By | Posted June 27, 2012

Posted in parenting | Comments Off on Service and Gentleness

“St. Francis de Sales, that great saint, would leave off writing with the letter of a word half-formed in order to reply to an interruption.”

I love, love, love this quote about St. Francis de Sales.  I read it in a devotional that talks about the virtue of gentleness.  It goes on to say that he stopped everything MID-LETTER for more than likely adults.  People who knew how to wait.  How often do we view our children as interruptions in our lives?  Just because they ask for a cup of water, for you to read a book or play with them?

As a parent, it’s so easy to fall into the trap of thinking “I do everything.”  To think that nobody appreciates your hard work and to wonder why you even bother.  I have a friend who constantly talks about “all she does for her kids.”

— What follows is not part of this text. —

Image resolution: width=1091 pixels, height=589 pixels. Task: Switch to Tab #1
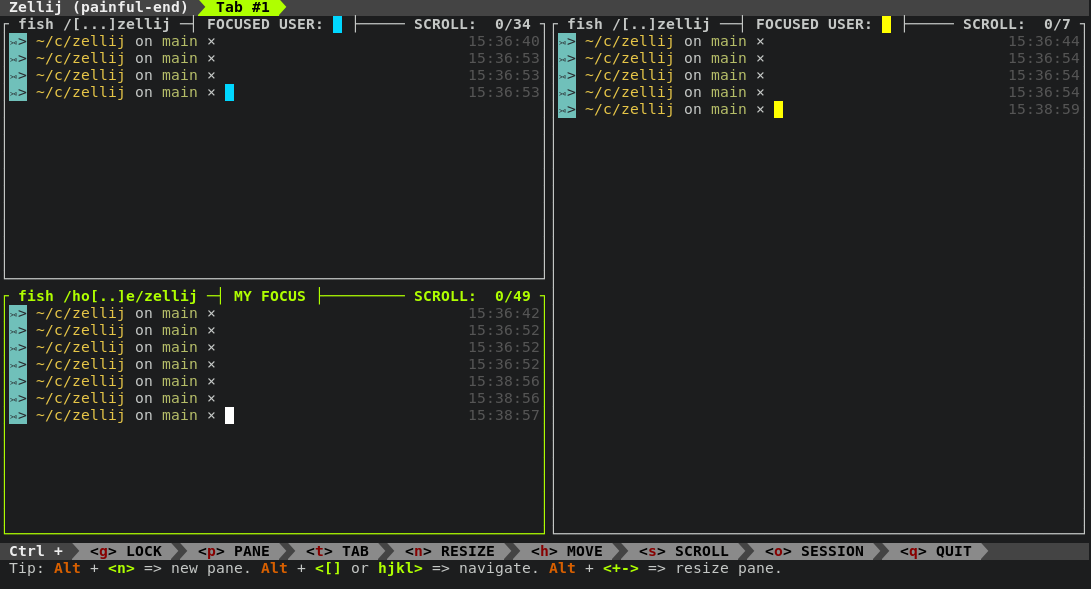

I can pretty much say the same thing.  I do all the cleaning around the house with the exception of the hall bathroom.  (Squirt’s job.) And yes, I do pretty much everything with the kids, mostly by myself.  But isn’t that my vocation?

I’m not a big fan of people, children or adults, that act like they’ve done something grand when they are just being a member of the family.  I’m sure they feel the same way when I grumble about doing all the work at home.

Yes, I do a lot, but so does my husband.  He’s the one who makes it possible for me to stay with these kids.  Which is exactly what I want to do.  I never felt validated outside the home.  If there was ever a calling for me it was to stay home with my kids.  And I’m grateful that Lance is willing to sacrifice so that I can stay home.

Once I dared to ask Lance if he knew what it felt like to be responsible for this house full of kids.  He looked me straight on and said yes.  Then left.  I got his point immediately and felt like an ass.  He is responsible in ways that I am not.

Since I’m mainly responsible for the day to day of our lives at home, it does fall on me more than him to answer those calls from each child.  Some days it’s hard to see these kids as gentle reminders of my vocation in life.  I tell my kids they are striving to be Saints.  I guess that means I am too.  And there are plenty of days I feel like I am really “working” on it.  I have a child that asks “what’s for dinner” before he is done with breakfast.  He will tell you what he wants for each meal at least five times and starts whining if his toast is broken.  Yes, he’s bratty, but it’s my job to steer him in the right direction and not tell him that’s he’s a pain or an interruption.

I have to remember that I have five people that depend on me for everything.  Sure, some of them are independent, but overall, I am their world.  I want them to have my full attention, not my eyes checking the cell phone, half listening while they are trying to show me a new treasure from the yard.  My kids are indeed a call to service.  I need to be grateful more often and not fall into that ugly habit of thinking about just how much I do.  I need to do it.  With love.